[Stored entries]
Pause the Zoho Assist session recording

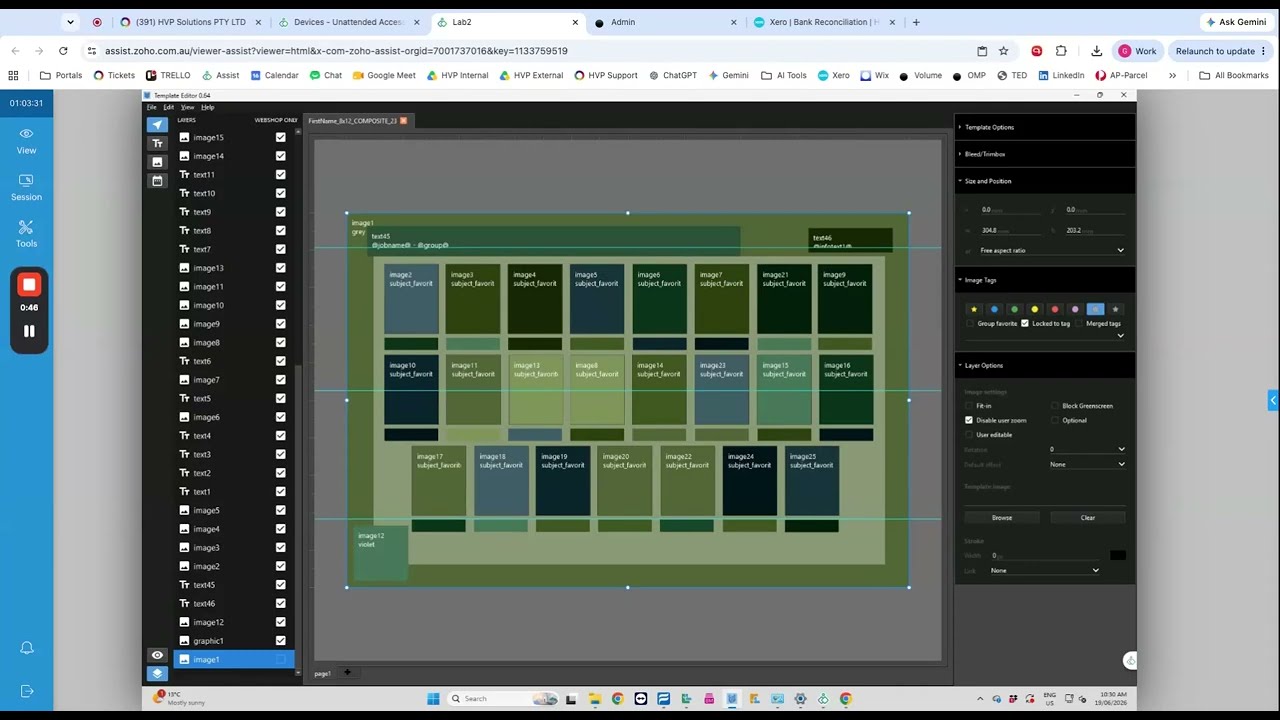click(29, 331)
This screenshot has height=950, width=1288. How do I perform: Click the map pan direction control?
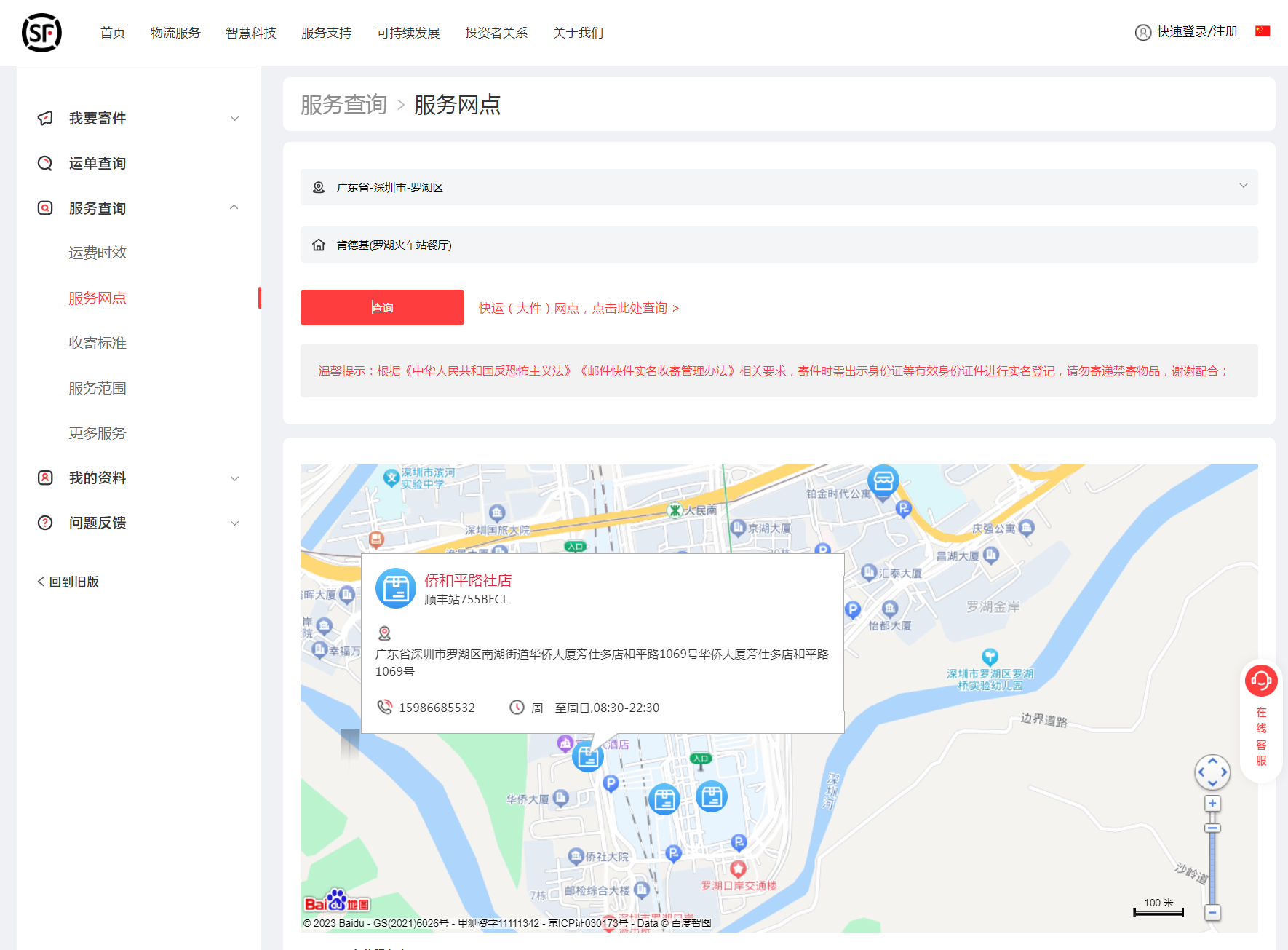(1212, 772)
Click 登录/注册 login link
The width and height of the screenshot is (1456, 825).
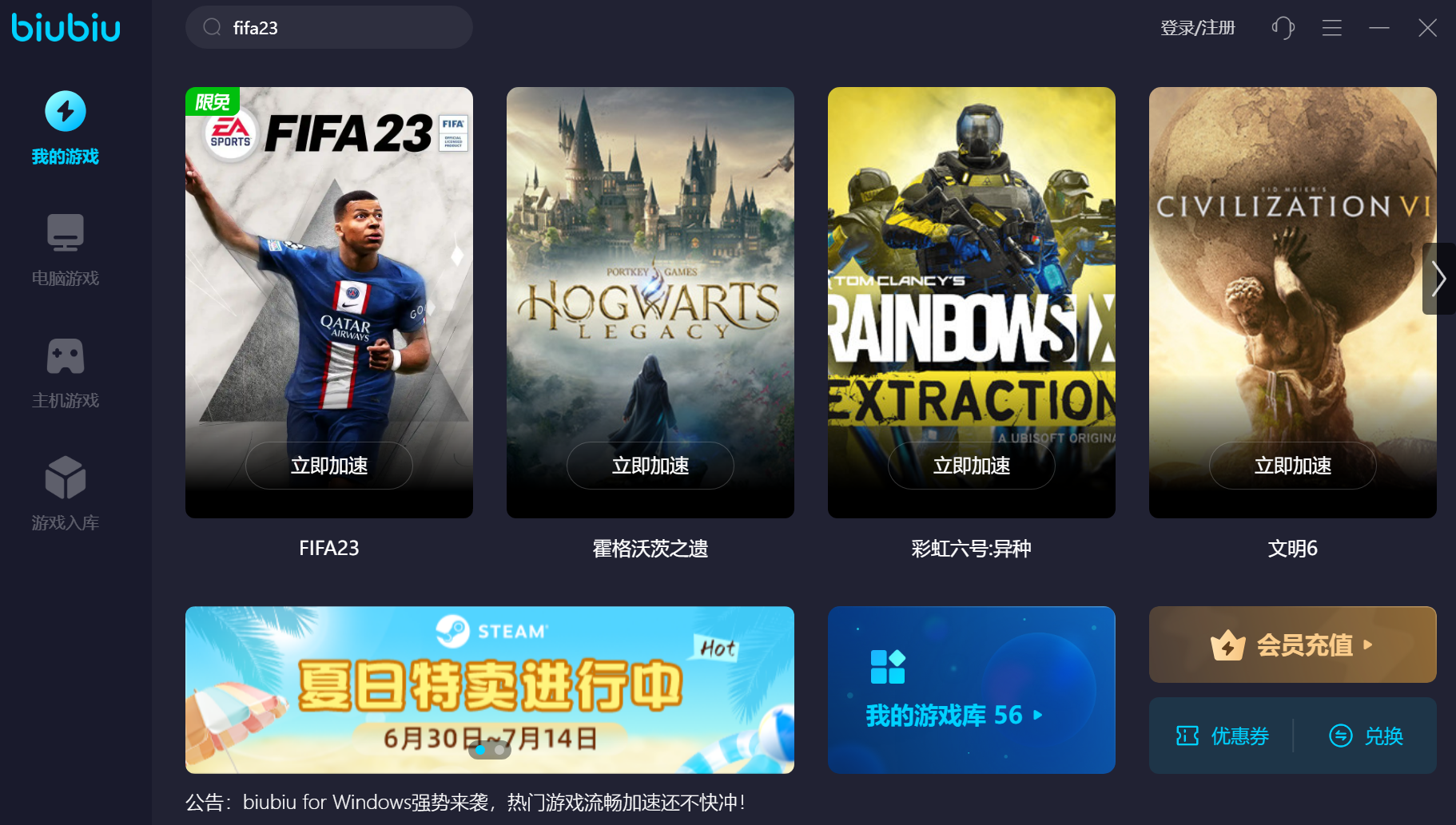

Work order:
All of the data is to be reproduced exactly, with the pictures left out.

Answer box:
Pause the Zoho Assist session recording

click(29, 331)
This screenshot has height=950, width=1288. How do I perform: Click the map pan direction control?
(1212, 772)
Click 登录/注册 login link
The width and height of the screenshot is (1456, 825).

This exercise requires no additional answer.